WORK TO DO:
Put the entries from the line containing "Screen dimensions: 1381x847" through the line containing "click(x=86, y=348)" into a JSON list of strings, one string per line. Include both of those lines and leave out blank lines.

TASK DATA:
**********

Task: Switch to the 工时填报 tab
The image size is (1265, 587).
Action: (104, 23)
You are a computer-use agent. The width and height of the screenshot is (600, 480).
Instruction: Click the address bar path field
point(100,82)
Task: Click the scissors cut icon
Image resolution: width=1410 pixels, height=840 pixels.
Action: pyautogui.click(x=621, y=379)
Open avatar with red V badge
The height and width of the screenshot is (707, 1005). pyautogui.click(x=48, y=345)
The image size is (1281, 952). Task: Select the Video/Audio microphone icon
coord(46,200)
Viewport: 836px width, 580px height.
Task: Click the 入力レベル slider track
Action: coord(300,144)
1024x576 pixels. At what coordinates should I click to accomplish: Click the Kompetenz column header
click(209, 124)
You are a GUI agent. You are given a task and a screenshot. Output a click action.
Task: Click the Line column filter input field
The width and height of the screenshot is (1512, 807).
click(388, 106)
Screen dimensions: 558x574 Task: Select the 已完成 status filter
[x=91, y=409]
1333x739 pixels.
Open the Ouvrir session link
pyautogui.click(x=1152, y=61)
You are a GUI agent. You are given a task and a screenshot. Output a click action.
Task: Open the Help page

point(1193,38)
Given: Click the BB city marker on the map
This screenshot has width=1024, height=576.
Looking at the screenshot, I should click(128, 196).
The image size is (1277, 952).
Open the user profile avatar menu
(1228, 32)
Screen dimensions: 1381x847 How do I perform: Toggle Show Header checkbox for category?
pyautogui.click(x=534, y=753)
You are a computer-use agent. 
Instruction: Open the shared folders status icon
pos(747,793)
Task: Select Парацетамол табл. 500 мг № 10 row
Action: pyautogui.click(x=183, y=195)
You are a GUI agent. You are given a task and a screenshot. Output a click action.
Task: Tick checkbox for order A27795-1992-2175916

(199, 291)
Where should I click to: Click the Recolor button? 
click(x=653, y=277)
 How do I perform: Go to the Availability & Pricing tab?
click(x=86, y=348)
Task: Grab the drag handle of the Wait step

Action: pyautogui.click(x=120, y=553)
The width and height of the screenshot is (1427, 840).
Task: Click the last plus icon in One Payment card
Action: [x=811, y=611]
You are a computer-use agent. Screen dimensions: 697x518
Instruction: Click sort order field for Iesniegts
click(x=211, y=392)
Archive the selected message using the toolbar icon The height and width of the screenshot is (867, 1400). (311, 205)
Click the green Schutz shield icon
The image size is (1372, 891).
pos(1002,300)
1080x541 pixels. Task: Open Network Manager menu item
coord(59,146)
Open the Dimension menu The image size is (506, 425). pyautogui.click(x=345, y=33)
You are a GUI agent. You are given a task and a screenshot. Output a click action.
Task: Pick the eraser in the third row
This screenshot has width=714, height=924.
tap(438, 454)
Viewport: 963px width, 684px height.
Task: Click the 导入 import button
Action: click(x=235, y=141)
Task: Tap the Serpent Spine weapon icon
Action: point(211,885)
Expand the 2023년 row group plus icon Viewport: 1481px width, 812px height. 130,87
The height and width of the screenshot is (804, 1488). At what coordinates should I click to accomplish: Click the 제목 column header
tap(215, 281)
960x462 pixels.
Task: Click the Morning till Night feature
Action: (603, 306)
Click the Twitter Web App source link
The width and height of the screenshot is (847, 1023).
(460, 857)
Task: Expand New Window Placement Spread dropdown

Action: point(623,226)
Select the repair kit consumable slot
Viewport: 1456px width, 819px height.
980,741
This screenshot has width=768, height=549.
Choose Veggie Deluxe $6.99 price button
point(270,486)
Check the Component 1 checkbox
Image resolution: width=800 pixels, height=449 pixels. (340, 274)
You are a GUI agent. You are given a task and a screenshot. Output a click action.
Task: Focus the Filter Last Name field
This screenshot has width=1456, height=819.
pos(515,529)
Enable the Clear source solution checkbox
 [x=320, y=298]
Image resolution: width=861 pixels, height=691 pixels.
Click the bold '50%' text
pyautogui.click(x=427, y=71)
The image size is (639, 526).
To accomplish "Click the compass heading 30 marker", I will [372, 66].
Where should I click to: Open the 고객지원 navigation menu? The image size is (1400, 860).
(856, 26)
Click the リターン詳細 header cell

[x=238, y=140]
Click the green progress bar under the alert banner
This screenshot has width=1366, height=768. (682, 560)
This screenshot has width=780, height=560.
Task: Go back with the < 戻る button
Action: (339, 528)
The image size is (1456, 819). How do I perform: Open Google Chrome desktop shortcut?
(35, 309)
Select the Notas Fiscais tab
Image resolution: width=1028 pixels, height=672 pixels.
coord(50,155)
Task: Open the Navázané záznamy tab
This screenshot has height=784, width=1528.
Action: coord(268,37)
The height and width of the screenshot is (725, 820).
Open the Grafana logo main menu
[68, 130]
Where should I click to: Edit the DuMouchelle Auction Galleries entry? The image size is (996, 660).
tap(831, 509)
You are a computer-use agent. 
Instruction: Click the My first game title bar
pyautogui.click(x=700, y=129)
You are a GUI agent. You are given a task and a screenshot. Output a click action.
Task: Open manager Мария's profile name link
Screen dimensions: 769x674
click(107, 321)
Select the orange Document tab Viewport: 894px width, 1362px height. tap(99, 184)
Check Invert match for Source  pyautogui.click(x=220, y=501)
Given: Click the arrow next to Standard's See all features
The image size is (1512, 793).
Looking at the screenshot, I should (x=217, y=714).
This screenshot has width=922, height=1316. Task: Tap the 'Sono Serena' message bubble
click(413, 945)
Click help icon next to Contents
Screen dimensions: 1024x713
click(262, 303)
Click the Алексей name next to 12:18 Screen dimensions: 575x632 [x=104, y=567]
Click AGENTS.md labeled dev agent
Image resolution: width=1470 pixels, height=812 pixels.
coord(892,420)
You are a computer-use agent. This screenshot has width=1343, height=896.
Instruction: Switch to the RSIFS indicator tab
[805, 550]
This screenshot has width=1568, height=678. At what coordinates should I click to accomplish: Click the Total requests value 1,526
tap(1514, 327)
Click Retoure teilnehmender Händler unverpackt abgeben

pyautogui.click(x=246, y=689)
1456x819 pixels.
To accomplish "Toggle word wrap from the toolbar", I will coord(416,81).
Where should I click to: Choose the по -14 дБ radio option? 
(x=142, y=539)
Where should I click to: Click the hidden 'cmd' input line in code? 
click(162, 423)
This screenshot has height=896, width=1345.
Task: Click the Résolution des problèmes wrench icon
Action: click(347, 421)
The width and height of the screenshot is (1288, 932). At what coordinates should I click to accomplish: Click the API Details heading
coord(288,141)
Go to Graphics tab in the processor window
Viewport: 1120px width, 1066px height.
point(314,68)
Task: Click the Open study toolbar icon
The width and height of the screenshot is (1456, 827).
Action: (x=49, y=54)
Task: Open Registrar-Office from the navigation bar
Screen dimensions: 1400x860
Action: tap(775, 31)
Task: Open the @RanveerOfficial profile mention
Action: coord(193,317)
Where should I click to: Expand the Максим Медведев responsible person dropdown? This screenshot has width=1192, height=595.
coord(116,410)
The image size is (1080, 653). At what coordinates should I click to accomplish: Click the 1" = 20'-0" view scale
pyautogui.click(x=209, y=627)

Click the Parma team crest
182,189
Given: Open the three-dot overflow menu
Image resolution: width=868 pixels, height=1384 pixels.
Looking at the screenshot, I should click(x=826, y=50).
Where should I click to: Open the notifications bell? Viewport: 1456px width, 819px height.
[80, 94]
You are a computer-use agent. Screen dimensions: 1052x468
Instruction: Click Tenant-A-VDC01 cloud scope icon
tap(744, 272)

**********

RESULT OF THIS TASK:
[
  "Screen dimensions: 1381x847 How do I perform: Toggle Show Header checkbox for category?",
  "pyautogui.click(x=534, y=753)",
  "You are a computer-use agent. ",
  "Instruction: Open the shared folders status icon",
  "pos(747,793)",
  "Task: Select Парацетамол табл. 500 мг № 10 row",
  "Action: pyautogui.click(x=183, y=195)",
  "You are a GUI agent. You are given a task and a screenshot. Output a click action.",
  "Task: Tick checkbox for order A27795-1992-2175916",
  "(199, 291)",
  "Where should I click to: Click the Recolor button? ",
  "click(x=653, y=277)",
  " How do I perform: Go to the Availability & Pricing tab?",
  "click(x=86, y=348)"
]